● Source document:
The circuit block diagram for a conventional architecture of a display sub-system is illustrated in FIG. 4. Because the pixel clock rate is down to 3 ns, and the data shift simultaneously in the VRAM, the serial port can only support four pixels in the same screen horizontal line. Because 3 ns/pixel * 4 pixels=12 ns which is less than 30 ns, the temporary buffer must be used to store excess pixels ready for display. The data in the temporary buffer are read rapidly to the digital to analog converter VDAC/RAMDAC and are displayed on the screen. If the temporary buffer possesses the capacity for four scan lines, the cost would be excessive, because such access speed would require high speed circuits such as the Emitter Counpled Logic (ECL). Such chips occupy more board space, consume more power and increases the layout complexity and the hardware design complexity. Besides, the performance would be adversely afftected, because excessive time is required to update the temporary buffer for screen refresh.
The object of this invention is to use the high density video RAM for graphics display. Another object of this invention is to achieve high resolution graphics display consistent with minimum cost. Still another object of this invention is to retain the ability of parallel accessing the frame buffer. A further object of this invention is to improve the reliability of a graphics display system.
These objects are achieved in this invention by changing the memory arrangement. Pixel multiplexing or interleaving is used to replace the high speed temporary buffer otherwise required. In pixel multiplexing, the pixels in different portions of a scan line are accessed in parallel during one time increment of a time division multiplexing cycle, interleaving the pixels on each scan line. Each of these scan lines is completed after several time division cycles. The pixel MUX is composed of simple logic, multiplexing the pixel data in the memory to the VDAC/RAMDAC. It is cheaper and easier to control than the temporary buffer. With the improved parallel accessed frame buffer, better performance (without updating delay) can be obtained, in comparison with conventional parallel access frame buffer.
FIG. 1 shows a generalized computer graphics display system.

● Given exercise A: In the passage on the graphics display sub-system, what is used in place of the high speed temporary buffer?
● Given exercise B: Continue the passage on the graphics display sub-system, starting after its final sentence.

● Dataset extract:
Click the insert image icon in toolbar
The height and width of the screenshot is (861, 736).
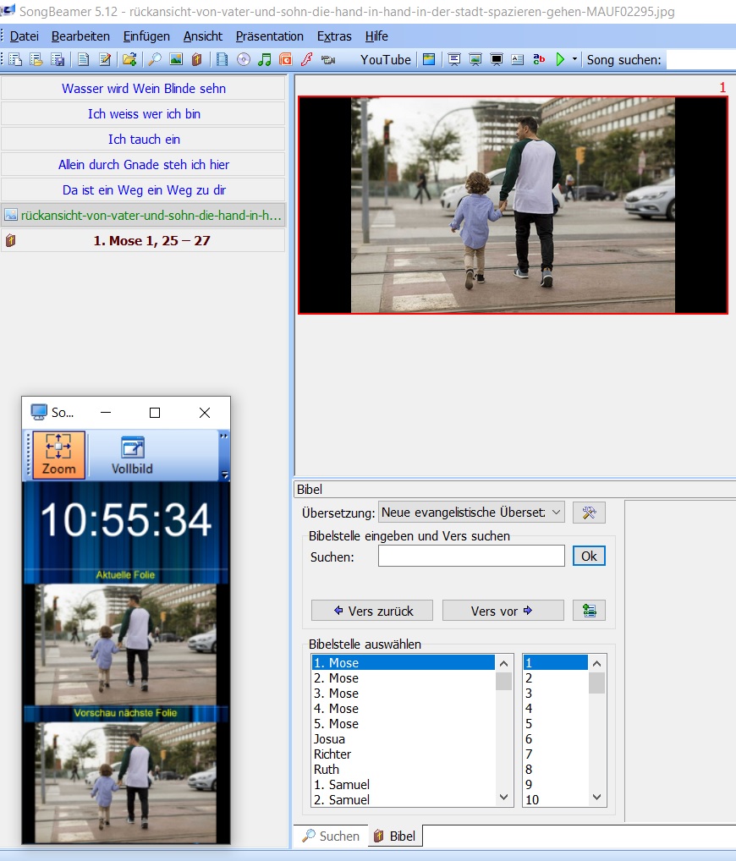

● Task output A: Pixel multiplexing or interleaving.

● Task output B:
FIG. 2-1 shows a conventional 1280*1024 memory arrangement of a parallel accessed frame buffer.
FIG. 2-2 shows the relations between pixels on screen and the pixel data in memory bank of a conventional 1280*1024 pixel display.
FIG. 2-3 shows a conventional 1280*1024 raster output of a parallel accessed frame buffer.
FIG. 3-1 shows a conventional 2048*2048 memory arrangement of a parallel accessed frame buffer.
FIG. 3-2 shows the relationship between pixels on screen and the pixel data in the memory bank of a conventional 2048*2048 pixel display.
FIG. 3-3 shows a conventional 2048*2048 raster output of a parallel accessed frame buffer.
FIG. 4 shows a conventional architecture of a display subsystem.
FIG. 5 shows the block diagram of different modules in a generalized computer graphics display system according to this invention.
FIG. 6-1 shows an improved 2048*2048 memory arrangement of a parallel accessed frame buffer, based on this invention.
FIG. 6-2 shows the pixel assignment of momery bank O, based on this invention.
FIG. 6-3 shows the relations between pixels on screen and the pixel data in memory bank of a 2048*2048 pixel display, based on this invention.
FIG. 6-4 shows an improved 2048*2048 raster output of a parallel accessed frame buffer, based on this invention.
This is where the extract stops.